It has been some time since there were whisperings of a new Rune Factory game, let alone a port of previous installments. But here we are, in 2020, with Rune Factory 4 Special on the Switch. Originally released on the Nintendo 3DS in 2013, Rune Factory 4 is the best selling title in the franchise to date. Does Rune Factory 4 Special live up to that legacy and is it accessible for those who are unfamiliar with this special type of Farming Simulator/Dungeon Crawler hybrid? I think so.
Rune Factory 4 Special puts you in the place of a traveler on their way to deliver a gift to a “god,” however on your way you get into a fight with a few soldiers and awaken without your memories. Mistaken for royalty upon your untimely landing (quite literally as you get thrown out of an airship at the start of the game), you are tasked with managing all of the happenings in the charming village of Selphia. The premise is pretty simple as far as narratives go, and while it does briefly introduce more complex elements when you progress through the subsequent chapters and get to know characters better, it’s easy to follow.
All activities to the player are introduced right away. Since you’re a stand-in for royalty, it is your duty to manage all of the activities in the village. This includes setting the dates for festivals and events like fishing competitions, opening up new shops, or expanding the inventory of what local merchants can sell in your shops. It might sound a bit overwhelming, but the way that Rune Factory 4 - Special handles this mechanic is quite simple. You gain points based on shipping items or fulfilling requests for villagers and with these points you can “order” new shops to open or even get licenses to purchase your own kitchen equipment or forge. This works in tandem with raising the amount of tourists that visit Selphia, so it always helps keep the player active in responding to tutorialized requests in the early game or encourage them to always ship produce.
The farming in Rune Factory 4 Special is the same as all previous Marvelous titles. You purchase seeds, till the land, water your crops and eventually something will grow and yield the harvest you’ve been toiling over. The one unique feature to Rune Factory is monster taming. Once you can cook items you can present them to monsters you meet in the forest outside of Selphia or in dungeons. If the monster likes what you’ve given them, they can return to your farm and give you items like milk, eggs, feathers, and whatnot. And if you raise the affection of your monsters high enough you can even have them help with chores like planting seeds. This does come at a cost, as you’ll need to pay your monsters, but it is especially worthwhile if you don’t want to deal with the farmwork yourself.
Rune Factory 4 Special allows the player to pick an avatar of their choice - the Prince or Princess option, and while some cosmetic options are available, you really can’t customize either beyond a handful of costumes. Costumes are also specifically limited to your wardrobe (which you need to unlock and purchase, similarly to costumes) so things like hair or skin color cannot be changed, which was somewhat disappointing. Regardless of this the only limitations of the avatar, outside of obvious customization, are the marriage options. Rune Factory 4 Special does not include same-sex marriage or even the “friendship marriages” that have appeared in other Marvelous titles like Story of Seasons: Friends of Mineral Town. In the end, I opted for the Princess option and lived my days with a boss-turned-bachelor on my farm.

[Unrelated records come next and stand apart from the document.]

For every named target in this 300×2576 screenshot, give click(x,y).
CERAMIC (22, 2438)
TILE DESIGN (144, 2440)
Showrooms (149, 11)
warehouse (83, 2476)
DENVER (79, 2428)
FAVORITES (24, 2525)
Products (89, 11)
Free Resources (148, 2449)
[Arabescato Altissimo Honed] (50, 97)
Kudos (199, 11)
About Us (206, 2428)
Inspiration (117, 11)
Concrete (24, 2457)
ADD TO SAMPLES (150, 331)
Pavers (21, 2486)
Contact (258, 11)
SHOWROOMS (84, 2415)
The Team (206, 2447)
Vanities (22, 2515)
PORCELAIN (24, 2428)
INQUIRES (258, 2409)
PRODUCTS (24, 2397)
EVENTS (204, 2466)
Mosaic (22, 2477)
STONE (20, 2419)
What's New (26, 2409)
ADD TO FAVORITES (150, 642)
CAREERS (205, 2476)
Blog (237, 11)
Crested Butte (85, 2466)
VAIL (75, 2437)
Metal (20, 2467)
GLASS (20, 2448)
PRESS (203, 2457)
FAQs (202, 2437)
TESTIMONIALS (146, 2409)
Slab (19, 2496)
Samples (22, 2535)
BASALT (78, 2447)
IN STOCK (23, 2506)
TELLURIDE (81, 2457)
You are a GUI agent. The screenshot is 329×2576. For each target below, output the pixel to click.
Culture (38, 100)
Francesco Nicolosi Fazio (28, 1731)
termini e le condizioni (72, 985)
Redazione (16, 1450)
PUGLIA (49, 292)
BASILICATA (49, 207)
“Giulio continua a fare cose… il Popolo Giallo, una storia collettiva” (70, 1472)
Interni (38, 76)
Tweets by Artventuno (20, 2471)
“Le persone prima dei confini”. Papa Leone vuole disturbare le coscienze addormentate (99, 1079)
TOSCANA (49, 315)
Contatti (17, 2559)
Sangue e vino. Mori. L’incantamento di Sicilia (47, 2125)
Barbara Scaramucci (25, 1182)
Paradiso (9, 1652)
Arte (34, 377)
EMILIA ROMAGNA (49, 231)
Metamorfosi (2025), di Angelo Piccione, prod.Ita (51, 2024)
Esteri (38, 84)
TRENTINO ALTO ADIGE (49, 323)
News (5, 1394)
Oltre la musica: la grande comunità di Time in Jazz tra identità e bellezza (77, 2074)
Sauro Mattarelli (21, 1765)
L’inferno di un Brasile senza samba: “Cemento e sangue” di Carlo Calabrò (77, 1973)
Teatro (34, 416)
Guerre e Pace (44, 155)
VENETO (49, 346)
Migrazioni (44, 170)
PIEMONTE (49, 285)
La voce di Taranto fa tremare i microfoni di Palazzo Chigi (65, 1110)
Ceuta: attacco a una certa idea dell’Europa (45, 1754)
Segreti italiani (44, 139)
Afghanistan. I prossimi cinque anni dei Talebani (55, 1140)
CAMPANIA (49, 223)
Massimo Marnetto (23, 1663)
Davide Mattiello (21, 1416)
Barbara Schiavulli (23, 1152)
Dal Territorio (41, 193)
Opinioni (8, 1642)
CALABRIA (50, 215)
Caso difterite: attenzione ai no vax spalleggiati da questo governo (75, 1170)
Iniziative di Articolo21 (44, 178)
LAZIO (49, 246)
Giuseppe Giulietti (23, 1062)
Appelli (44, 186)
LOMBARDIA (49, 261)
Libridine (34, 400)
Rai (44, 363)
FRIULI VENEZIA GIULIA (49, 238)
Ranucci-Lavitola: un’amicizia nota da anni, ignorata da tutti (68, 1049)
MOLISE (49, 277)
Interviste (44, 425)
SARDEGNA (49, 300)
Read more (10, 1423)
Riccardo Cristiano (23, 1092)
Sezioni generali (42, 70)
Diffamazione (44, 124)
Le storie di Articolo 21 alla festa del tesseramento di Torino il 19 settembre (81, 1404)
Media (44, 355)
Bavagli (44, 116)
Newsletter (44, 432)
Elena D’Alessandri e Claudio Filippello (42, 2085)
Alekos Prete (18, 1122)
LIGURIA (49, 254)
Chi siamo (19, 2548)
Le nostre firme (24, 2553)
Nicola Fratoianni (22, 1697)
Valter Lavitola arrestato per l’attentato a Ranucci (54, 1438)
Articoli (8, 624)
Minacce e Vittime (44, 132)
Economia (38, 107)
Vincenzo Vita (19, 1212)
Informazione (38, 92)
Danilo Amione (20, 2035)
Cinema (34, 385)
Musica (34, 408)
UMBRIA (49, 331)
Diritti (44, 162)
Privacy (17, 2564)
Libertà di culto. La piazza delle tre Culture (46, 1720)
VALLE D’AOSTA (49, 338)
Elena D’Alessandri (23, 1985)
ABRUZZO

The relationships in Rune Factory 4 are cute, though a bit simplistic. I ended up courting a character that had originally presented themselves as a boss I encountered while progressing the main story. After he joined my village, I wooed him with gifts every day (as one naturally does in any Harvest Moon/Story of Season or Rune Factory game) in order to raise his affection for me so I could get to know him. Raising your affection for characters through Friendship Points or Love Points by giving them gifts allows you to trigger events that allow you to get to know the citizens of Selphia. These are similar to the short cutscenes in Stardew Valley, or other similar games. While not necessary to progress the main story of Rune Factory 4, these small details only added to the already charming presentation of the game.
Raising your relationships with villagers can be beneficial, however. Once you’ve gained enough Friendship points with someone you can ask them to accompany you - and should they accept they’ll go just about anywhere with you! I did this for harder dungeon encounters and took advantage of having another party member with me for some challenging boss fights. There are some citizens that have obvious advantages. Boss characters that accompany you will have their movesets from when they were monsters intact, which oftentimes puts them a step above the average villager. That being said, Rune Factory 4 Special’s difficulty can be adjusted at any time. If you’re like me and you mash through dialogue without abandon you might accidentally select the wrong setting. Thankfully you can go into your basement and change this at any time.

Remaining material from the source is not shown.